Pancreatic insufficiency can easily be diagnosed by determining the concen­tration of pancreatic elastase in stool samples and successfully be treated by substitution therapy. Pancreatic elastase is highly specific for the human pancreas and resistant to intestinal degradation.

The Pancreatic Elastase ELISA is an enzyme linked immunosorbent assay (ELISA) for the quantitative determination of human pancreatic elastase in stool as an aid in the diagnosis of the exocrine pancreatic function.
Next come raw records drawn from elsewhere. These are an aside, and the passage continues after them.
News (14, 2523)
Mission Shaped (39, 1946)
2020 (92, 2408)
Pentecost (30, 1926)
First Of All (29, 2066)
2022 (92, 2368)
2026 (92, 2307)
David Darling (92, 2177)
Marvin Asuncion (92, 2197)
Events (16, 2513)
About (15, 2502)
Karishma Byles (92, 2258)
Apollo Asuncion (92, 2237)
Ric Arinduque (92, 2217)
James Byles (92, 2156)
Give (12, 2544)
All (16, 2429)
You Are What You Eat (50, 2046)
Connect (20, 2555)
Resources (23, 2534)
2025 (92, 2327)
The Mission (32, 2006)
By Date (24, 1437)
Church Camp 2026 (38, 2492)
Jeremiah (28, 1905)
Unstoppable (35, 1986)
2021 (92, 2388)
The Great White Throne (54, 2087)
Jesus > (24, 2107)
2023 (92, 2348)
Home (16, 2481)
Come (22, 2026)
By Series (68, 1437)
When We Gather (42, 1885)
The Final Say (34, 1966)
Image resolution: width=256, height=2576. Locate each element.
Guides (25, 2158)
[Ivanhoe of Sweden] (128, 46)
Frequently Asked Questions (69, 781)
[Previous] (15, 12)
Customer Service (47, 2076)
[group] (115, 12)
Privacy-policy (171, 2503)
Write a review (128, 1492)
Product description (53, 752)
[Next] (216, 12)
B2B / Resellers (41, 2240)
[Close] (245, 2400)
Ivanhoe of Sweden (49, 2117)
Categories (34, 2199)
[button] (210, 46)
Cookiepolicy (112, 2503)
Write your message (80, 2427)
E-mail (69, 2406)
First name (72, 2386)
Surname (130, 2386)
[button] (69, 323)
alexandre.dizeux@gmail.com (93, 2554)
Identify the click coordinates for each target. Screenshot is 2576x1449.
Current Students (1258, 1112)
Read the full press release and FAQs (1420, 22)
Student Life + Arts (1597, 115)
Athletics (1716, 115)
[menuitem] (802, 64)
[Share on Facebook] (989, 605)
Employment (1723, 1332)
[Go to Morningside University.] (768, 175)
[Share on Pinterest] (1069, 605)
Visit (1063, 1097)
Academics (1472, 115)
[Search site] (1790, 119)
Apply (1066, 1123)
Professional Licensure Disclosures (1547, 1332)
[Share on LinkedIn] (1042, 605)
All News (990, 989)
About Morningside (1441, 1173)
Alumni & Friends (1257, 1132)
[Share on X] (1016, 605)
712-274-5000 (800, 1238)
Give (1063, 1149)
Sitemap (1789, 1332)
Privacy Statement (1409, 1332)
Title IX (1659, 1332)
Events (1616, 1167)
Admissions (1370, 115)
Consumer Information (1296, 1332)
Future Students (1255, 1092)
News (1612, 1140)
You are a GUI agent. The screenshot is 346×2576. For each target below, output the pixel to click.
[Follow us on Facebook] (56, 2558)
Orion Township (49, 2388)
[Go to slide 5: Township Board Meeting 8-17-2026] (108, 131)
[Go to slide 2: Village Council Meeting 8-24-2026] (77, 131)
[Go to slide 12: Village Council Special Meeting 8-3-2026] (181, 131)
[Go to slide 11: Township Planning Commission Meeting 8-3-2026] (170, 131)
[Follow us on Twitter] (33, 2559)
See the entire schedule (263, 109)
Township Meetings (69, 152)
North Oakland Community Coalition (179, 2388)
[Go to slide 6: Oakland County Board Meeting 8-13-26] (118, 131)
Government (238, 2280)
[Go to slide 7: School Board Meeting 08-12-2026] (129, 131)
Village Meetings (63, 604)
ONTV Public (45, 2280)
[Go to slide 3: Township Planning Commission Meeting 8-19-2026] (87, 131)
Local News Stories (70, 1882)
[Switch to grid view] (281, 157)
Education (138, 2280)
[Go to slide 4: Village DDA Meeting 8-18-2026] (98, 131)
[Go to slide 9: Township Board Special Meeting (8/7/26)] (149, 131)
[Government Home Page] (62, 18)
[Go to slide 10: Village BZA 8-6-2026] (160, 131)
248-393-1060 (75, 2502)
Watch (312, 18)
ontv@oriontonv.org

You can find further information on the Pancreatic Elastase ELISA product page.

About Diabetes mellitus

Diabetes mellitus is a disease of the metabolism, in which the blood sugar levels are permanently elevated caused by a loss of insulin producing cells, (Type1-Diabetes) or by insulin resistant cells which can no longer react naturally to insulin (Type2-Dia­betes).

About the pancreas

The pancreas is an organ which is an integral part of the digestive system. It has two functionally different gland cells. Exocrine cells secrete digestive enzymes relevant for the breakdown of food into absorbable particles into the digestive system. Endocrine cells produce and release hormones such as insulin. Both are released to the blood­stream and are relevant for main­taining the level of sugar in the blood.

About pancreatic insufficiency

Exocrine pancreatic insufficiency (PEI) usually occurs when pancreatic enzy­me output is decreased by more than 90 %. This leads to malabsorption-related diarrhea, steatorrhea (excess of fat in stool), weight loss, and other gastrointestinal symptoms.